Salami and other senior officers of the Revolutionary Guards routinely advise Iran's supreme leader.

Who are Iran's Revolutionary Guards?

Iran's clerical leader set up the Islamic Revolution Guard Corps 40 years ago to defend the country's Islamic system and to provide a counterweight to the regular armed forces, which they did not trust.

With more than 190,000 active personnel and boasting of its own ground, navy and air forces, the Revolutionary Guards is one of the country's most powerful - and most feared - military and political groups.

While Iran's army guards the country's territory, the Revolutionary Guards was set up to protect the regime itself.

As the group reports directly to the supreme leader, its power is not easily checked by other institutions.

It oversees Iran's strategic weapons and controls the paramilitary Basij Resistance Force, which has often been used to suppress domestic dissent.

The Revolutionary Guards is also thought to control around a third of Iran's economy through a series of subsidiaries and trusts.
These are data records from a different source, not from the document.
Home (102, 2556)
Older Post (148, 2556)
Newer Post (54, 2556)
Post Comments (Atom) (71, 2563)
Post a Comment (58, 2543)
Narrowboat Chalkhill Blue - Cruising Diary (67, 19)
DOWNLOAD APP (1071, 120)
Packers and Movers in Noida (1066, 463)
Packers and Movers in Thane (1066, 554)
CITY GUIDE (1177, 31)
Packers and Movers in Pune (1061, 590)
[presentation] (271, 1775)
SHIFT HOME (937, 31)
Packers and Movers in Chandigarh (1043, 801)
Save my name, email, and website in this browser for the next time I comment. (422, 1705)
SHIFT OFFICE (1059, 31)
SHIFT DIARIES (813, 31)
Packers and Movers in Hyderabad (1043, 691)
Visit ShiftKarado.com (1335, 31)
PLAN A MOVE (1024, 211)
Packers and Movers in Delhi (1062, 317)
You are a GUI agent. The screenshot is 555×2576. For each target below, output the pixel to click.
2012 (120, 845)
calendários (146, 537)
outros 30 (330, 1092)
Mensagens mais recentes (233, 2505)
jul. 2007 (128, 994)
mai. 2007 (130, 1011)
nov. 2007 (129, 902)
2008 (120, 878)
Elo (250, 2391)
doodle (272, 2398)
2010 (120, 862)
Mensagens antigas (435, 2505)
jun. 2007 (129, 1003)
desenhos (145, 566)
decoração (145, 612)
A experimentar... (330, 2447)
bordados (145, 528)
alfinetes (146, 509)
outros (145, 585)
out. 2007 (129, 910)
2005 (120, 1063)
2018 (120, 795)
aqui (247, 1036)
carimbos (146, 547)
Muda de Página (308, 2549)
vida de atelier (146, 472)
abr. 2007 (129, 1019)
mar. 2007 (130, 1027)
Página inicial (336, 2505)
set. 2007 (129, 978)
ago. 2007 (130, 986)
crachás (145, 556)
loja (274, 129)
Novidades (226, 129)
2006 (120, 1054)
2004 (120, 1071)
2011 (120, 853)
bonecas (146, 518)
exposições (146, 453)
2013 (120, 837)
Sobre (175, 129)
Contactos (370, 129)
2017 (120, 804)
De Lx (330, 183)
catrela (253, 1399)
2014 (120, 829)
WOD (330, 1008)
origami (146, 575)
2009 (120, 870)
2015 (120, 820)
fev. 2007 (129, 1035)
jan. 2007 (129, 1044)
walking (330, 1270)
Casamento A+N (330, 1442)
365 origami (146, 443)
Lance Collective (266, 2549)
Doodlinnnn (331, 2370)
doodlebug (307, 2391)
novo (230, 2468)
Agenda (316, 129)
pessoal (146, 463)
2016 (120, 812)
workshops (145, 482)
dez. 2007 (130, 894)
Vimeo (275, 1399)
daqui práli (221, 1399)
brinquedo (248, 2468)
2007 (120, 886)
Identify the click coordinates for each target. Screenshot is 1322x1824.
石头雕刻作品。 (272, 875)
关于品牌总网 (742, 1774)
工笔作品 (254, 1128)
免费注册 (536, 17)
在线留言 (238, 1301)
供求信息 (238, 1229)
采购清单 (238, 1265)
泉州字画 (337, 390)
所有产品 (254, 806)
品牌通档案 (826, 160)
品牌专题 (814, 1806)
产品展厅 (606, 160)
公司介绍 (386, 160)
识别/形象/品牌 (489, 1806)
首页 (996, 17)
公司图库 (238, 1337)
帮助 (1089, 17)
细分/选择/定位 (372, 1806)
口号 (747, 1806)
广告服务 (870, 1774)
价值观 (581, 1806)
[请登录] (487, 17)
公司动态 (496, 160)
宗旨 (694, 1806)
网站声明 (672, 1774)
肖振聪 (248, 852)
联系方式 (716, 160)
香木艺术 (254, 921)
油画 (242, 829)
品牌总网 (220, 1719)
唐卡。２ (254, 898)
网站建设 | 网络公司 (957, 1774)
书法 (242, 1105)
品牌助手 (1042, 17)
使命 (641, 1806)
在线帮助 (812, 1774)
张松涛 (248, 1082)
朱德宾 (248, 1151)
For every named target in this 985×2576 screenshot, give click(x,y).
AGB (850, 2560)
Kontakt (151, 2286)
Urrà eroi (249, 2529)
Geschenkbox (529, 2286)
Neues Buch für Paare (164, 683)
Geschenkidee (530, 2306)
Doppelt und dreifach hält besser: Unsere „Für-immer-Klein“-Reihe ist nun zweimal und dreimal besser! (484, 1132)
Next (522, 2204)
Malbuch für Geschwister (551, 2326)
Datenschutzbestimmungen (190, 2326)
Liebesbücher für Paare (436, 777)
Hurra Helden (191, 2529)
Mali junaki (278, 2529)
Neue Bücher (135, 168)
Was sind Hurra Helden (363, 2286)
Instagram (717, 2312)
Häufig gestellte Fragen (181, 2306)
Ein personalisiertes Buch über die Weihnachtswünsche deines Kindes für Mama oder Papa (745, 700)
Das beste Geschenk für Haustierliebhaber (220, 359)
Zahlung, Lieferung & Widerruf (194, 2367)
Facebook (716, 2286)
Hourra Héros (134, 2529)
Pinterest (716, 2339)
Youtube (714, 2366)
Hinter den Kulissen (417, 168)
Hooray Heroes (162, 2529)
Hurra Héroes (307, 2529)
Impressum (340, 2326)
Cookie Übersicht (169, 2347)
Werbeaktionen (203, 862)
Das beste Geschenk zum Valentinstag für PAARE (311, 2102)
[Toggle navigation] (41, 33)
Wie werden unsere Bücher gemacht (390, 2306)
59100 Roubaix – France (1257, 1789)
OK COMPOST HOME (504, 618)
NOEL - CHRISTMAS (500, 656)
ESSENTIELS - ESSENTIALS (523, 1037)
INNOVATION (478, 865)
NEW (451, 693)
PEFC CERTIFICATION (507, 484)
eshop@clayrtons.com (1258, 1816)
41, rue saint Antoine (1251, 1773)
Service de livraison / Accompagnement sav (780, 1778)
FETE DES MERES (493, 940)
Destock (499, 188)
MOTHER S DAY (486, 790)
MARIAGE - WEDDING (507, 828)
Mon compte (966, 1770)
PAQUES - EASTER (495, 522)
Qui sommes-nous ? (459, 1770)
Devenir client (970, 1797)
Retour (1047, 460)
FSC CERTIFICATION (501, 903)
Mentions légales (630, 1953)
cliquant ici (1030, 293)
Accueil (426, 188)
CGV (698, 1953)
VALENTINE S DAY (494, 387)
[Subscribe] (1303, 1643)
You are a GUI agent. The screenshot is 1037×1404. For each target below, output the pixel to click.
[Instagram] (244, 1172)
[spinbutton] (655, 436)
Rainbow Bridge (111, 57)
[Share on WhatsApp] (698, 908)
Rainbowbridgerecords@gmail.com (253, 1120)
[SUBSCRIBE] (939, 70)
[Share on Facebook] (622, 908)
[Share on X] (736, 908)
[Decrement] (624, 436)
It also holds billions of dollars in construction and engineering contracts.

Elsewhere in the Middle East, the group exerts influence by providing money, weapons, technology, training and advice to allied governments.

Some of the Revolutionary Guards' most elite members operate its shadowy overseas operations arm, the Quds Force, which has ties with armed groups in the region, including Afghanistan, Iraq, Lebanon, the Palestinian territories, and Yemen.

Former Revolutionary Guards officers continue to occupy influential positions in government, parliament and other political bodies. They include former President Mahmoud Ahmadinejad and former parliamentary speaker Ali Larijani.